Wirtschaftsforschung

Auch DIW-Vizechef Kritikos soll gehen

Nach dem angekündigten Rückzug von Klaus Zimmermann, dem Chef des Berliner Forschungsinstituts DIW, soll offenbar auch sein Stellvertreter und Vertrauter Alexander Kritikos seinen Posten räumen.

Die Führungsriege des Deutschen Instituts für Wirtschaftsforschung (DIW) kommt nicht zur Ruhe. Wenige Tage nach der Rücktritts-Ankündigung des Präsidenten Klaus Zimmermann, soll nach Wunsch des Kuratoriumschefs Bert Rürup nun auch der Vizepräsident, Alexander Kritikos, seinen Posten räumen. Das erfuhr Morgenpost Online aus dem Umfeld des Instituts.

Am Freitag will das Kuratorium in einer Sondersitzung über das neue Führungsteam entscheiden. Als Interimschef wurde vor wenigen Tagen bereits Gert G. Wagner, bisher Leiter des Soziooekonomischen Panels (SOEP) in dem Berliner Wirtschaftsforschungsinstitut, eingesetzt. „Mit dem Austausch von Kritikos versucht Rürup nun offenbar, alle Spuren Zimmermanns zu beseitigen“, sagte ein DIW-Mitarbeiter.
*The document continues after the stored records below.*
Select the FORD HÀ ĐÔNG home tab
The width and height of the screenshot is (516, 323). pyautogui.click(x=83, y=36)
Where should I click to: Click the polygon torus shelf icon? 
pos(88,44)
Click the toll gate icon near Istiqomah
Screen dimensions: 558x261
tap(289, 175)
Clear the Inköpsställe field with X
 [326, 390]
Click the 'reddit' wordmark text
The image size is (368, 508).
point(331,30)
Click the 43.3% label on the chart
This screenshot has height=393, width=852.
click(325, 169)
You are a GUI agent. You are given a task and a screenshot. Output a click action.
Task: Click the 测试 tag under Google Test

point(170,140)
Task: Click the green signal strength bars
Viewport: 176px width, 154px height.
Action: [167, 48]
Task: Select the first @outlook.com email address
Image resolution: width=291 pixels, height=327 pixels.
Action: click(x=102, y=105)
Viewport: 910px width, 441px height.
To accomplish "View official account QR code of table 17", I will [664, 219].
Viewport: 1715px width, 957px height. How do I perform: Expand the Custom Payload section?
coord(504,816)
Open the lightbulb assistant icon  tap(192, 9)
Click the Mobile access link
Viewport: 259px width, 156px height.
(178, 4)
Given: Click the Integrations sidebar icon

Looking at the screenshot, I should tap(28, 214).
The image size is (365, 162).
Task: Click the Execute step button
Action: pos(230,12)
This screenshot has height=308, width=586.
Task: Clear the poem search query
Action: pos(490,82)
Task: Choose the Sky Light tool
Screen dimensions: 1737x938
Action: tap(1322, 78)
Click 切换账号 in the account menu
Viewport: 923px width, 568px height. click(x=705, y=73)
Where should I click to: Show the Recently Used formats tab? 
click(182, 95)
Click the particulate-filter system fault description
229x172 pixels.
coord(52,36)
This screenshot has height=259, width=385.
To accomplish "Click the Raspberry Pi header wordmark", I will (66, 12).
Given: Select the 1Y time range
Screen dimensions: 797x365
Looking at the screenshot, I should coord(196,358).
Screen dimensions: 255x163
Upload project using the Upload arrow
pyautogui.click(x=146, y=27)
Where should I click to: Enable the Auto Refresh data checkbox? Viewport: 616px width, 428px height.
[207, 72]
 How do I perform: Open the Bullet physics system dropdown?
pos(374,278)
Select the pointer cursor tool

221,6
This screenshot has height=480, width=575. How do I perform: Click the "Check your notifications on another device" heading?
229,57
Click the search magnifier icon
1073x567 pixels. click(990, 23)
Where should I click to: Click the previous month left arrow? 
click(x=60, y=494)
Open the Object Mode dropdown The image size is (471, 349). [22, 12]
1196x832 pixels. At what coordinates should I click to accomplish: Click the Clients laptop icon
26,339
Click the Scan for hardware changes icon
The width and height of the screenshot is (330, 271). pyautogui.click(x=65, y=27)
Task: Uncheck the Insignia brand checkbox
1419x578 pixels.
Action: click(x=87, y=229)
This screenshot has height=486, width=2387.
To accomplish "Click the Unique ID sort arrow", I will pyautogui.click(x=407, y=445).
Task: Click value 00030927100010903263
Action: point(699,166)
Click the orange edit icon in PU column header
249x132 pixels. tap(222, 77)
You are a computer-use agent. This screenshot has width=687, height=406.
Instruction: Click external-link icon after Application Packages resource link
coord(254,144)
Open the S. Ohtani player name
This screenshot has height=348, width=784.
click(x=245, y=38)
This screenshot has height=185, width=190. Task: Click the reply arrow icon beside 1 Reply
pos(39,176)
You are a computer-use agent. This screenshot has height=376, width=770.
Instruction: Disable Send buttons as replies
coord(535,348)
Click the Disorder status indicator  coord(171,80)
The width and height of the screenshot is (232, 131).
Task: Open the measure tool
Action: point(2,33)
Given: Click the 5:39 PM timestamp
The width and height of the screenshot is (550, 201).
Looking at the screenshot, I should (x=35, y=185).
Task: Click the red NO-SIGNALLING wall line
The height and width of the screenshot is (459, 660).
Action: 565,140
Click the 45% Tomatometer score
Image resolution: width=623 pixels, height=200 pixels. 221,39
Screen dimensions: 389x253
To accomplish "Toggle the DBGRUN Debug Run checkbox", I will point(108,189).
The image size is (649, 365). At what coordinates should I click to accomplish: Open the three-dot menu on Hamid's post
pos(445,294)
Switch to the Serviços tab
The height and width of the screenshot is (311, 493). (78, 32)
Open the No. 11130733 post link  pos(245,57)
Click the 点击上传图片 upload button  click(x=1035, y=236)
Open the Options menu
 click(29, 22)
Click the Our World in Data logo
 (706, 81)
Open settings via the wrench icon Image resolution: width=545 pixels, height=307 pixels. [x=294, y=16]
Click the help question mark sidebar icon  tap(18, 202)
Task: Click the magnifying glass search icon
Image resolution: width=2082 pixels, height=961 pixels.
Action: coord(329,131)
Zimmermann, der im Juni seinen Job aufgeben will, wird Verschwendung von Steuergeld, Intransparenz und ein autoritärer Führungsstil innerhalb des Instituts vorgeworfen. Kritikos war erst im Mai 2010 als Vize zum Einsatz gekommen, um Zimmermann zu unterstützen. Schwerpunkt seiner Arbeit ist allerdings, die wissenschaftliche Arbeit des Instituts auf die Überprüfung durch die Leibniz-Gemeinschaft im kommenden Jahr vorzubereiten. Diese Gemeinschaft ist ein Zusammenschluss von 87 deutschen Forschungsinstituten. Wer dazugehört, erhält Fördergeld von Bund und Ländern – im Falle des DIW sind dies 13,5 Millionen Euro. Die Hälfte davon trägt der Berliner Senat. Insofern gilt ein positiver Ausgang der Prüfung als überlebenswichtig. Der Berliner Rechnungshof hatte vergangenes Jahr im Zusammenhang mit den Vorwürfen gegen Zimmermann den Senat aufgefordert zu untersuchen, ob das DIW mit den Zuwendungen wirtschaftlich und sparsam umgegangen ist.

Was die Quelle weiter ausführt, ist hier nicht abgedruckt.